▸ **Directions**: Pull out each line of the data below that contains the string "Toggle". Matches must have the same capitalization.

START Material

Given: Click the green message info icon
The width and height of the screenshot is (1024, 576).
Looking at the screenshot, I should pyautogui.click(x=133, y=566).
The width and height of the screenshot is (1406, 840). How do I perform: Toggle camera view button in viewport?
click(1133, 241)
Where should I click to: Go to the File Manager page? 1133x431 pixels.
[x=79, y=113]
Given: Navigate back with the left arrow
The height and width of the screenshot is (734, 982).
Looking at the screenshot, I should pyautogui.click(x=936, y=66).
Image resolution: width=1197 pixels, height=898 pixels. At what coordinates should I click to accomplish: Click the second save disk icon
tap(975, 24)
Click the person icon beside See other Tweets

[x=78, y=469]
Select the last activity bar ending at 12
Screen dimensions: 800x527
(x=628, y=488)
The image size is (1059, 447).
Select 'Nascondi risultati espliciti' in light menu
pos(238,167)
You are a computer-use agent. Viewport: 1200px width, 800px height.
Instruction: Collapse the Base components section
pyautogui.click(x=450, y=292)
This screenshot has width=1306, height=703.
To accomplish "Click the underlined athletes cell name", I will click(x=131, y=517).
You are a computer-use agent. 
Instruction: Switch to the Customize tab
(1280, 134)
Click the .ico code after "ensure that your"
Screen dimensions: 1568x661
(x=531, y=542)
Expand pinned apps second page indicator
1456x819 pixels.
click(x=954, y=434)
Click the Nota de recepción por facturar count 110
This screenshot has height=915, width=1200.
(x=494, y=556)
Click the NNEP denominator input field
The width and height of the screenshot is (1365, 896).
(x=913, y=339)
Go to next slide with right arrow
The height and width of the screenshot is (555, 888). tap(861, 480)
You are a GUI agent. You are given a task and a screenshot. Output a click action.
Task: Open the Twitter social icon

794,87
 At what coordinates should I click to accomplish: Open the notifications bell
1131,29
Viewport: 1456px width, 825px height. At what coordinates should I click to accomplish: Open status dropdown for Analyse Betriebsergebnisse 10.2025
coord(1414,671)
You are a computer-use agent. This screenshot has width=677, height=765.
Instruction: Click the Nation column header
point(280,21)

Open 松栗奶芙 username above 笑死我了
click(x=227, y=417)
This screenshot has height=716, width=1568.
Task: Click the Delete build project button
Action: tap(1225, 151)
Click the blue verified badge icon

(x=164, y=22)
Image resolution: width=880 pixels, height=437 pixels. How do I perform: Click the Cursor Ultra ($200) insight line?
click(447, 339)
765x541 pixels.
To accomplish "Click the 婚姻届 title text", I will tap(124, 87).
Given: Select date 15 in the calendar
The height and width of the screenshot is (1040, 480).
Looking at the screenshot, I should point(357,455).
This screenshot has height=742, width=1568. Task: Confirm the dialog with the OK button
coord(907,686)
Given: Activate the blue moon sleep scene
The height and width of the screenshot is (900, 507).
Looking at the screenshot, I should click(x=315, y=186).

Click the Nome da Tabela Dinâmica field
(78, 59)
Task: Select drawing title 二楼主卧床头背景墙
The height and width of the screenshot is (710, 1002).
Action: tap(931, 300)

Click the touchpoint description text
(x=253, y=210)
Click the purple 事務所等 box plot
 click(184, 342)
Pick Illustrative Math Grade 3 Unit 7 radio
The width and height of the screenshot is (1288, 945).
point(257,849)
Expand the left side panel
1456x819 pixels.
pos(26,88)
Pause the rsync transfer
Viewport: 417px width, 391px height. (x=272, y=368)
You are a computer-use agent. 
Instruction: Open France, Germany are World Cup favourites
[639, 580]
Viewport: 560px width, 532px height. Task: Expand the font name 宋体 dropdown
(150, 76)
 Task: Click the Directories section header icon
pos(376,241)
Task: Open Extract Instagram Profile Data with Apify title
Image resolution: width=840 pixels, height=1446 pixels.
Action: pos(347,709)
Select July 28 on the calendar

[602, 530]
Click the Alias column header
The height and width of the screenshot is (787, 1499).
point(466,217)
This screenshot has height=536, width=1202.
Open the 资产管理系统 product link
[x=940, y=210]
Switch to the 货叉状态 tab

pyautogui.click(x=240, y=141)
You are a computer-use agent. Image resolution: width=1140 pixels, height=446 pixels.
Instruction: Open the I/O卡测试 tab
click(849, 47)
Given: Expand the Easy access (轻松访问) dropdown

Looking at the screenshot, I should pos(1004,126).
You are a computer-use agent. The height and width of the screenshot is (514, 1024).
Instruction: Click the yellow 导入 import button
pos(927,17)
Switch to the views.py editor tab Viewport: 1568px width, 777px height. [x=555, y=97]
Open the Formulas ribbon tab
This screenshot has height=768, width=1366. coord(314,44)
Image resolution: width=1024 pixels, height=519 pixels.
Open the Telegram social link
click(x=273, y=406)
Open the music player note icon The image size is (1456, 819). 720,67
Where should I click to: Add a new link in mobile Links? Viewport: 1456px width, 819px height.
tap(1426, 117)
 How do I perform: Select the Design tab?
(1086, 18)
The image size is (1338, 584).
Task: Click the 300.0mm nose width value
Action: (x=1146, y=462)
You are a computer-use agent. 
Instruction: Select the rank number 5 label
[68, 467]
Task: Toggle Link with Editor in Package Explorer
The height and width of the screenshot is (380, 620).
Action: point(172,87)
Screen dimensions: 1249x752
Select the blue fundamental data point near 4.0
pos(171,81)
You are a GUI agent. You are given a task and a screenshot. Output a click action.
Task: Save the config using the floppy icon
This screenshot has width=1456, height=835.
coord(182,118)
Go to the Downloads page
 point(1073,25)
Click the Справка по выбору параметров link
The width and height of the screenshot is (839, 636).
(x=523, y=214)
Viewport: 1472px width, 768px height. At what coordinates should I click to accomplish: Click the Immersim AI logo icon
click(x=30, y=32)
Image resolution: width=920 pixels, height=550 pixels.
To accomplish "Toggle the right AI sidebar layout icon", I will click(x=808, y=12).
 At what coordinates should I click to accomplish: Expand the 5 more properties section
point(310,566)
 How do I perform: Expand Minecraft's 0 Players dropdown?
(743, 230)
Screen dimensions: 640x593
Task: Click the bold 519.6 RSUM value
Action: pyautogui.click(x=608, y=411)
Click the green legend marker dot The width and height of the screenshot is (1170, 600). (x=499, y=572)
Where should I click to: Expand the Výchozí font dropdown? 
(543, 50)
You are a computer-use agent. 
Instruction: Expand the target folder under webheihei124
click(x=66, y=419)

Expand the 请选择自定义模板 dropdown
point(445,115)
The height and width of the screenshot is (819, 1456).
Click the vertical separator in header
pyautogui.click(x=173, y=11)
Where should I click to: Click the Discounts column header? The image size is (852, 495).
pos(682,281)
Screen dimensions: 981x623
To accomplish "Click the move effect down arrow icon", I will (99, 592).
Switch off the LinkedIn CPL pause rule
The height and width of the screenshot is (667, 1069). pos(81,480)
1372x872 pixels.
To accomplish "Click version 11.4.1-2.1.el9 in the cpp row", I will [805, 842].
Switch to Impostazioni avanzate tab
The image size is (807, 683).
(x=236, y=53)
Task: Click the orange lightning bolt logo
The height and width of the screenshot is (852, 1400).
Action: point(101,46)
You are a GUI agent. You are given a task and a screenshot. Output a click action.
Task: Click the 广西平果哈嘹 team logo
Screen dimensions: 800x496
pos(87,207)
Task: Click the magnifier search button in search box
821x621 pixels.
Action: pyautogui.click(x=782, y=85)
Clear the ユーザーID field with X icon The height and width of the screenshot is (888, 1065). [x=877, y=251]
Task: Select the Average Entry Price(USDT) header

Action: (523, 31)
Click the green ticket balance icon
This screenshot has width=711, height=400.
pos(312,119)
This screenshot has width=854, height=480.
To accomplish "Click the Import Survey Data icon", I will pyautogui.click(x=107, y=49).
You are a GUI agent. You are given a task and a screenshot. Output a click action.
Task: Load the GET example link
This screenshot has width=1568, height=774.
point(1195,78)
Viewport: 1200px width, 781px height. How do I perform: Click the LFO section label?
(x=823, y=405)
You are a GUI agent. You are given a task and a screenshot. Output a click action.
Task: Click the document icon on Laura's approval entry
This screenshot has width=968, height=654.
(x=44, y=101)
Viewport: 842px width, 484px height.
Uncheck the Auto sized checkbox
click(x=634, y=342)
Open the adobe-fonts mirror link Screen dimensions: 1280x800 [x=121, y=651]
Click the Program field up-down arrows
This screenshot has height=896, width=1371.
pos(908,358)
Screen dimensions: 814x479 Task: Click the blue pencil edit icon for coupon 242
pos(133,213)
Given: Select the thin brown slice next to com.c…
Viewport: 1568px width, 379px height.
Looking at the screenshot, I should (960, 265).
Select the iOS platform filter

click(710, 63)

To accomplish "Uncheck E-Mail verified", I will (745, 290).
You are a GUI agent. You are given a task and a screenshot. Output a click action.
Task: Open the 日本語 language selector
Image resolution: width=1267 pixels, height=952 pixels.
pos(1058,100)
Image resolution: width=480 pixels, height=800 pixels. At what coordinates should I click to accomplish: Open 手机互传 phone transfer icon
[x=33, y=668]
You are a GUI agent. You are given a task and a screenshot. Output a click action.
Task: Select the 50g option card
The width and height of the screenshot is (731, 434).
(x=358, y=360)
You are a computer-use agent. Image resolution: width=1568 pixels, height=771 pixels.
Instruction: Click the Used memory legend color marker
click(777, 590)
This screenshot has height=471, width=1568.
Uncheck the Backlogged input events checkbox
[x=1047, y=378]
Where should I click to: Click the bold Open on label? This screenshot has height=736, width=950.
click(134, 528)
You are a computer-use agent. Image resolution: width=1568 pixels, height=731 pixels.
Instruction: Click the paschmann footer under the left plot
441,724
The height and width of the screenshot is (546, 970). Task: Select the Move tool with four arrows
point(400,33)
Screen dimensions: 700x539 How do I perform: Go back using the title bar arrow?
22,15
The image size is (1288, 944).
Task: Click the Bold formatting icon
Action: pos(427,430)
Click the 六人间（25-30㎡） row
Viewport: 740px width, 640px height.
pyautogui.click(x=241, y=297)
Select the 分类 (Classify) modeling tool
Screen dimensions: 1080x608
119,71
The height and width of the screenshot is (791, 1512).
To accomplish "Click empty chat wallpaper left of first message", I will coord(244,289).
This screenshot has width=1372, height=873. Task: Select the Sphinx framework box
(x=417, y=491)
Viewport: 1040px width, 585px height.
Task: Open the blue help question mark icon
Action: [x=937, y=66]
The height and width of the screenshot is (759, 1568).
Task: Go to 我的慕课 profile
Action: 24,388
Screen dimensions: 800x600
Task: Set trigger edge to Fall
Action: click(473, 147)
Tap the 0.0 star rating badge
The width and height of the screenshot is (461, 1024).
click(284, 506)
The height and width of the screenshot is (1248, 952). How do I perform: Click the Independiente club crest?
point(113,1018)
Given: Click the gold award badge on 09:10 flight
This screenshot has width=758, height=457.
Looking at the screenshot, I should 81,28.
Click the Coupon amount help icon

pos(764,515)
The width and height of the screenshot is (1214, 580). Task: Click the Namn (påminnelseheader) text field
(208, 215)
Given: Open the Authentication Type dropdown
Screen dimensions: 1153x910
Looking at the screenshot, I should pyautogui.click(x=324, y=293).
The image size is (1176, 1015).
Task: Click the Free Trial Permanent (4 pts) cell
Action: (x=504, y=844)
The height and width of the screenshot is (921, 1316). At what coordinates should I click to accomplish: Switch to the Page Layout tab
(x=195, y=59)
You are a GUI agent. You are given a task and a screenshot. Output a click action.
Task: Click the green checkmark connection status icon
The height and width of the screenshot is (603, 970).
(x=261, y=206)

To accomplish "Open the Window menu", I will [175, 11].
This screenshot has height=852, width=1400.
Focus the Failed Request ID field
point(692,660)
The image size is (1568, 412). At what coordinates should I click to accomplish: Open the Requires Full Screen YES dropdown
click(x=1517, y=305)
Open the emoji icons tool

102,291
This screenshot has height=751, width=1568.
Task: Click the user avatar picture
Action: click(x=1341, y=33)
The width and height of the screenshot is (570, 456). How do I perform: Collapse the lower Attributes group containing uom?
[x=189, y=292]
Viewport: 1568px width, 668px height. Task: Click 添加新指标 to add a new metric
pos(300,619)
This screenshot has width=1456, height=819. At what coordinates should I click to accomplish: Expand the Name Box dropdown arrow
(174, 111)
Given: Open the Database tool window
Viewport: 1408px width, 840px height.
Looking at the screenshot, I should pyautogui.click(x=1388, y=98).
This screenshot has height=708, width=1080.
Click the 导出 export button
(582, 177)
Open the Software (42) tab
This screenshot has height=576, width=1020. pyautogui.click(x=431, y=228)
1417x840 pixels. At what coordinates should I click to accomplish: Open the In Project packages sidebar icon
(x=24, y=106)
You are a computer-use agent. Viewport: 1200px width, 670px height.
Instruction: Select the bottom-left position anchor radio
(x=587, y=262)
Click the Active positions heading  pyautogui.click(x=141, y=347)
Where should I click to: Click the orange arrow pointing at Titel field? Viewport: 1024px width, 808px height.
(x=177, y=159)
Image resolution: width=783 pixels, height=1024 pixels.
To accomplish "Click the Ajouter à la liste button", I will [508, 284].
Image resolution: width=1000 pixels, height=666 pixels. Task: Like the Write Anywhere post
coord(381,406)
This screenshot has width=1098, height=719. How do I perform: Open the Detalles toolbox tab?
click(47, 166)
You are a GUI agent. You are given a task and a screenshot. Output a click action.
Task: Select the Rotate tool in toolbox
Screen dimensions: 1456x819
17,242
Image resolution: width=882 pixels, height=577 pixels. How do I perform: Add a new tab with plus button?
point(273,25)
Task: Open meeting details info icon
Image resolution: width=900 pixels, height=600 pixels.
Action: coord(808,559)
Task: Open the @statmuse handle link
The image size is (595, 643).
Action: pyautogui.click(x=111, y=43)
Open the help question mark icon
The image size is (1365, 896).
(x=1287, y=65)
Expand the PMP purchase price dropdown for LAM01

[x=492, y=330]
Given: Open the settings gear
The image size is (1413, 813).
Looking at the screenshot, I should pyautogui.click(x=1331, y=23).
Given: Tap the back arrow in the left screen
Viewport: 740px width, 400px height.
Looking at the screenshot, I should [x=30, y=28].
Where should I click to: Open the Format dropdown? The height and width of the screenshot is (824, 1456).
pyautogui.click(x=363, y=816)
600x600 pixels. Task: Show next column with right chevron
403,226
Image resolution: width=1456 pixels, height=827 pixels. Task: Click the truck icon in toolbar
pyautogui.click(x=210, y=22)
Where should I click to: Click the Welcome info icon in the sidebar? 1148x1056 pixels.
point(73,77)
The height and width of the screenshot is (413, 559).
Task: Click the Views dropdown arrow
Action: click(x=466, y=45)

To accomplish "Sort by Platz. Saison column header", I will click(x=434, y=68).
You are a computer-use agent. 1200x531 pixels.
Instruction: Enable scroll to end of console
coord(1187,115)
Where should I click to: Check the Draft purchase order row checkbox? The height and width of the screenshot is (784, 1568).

END Material

▸ **Task response**:
The width and height of the screenshot is (1406, 840). How do I perform: Toggle camera view button in viewport?
Task: Toggle Link with Editor in Package Explorer
To accomplish "Toggle the right AI sidebar layout icon", I will click(x=808, y=12).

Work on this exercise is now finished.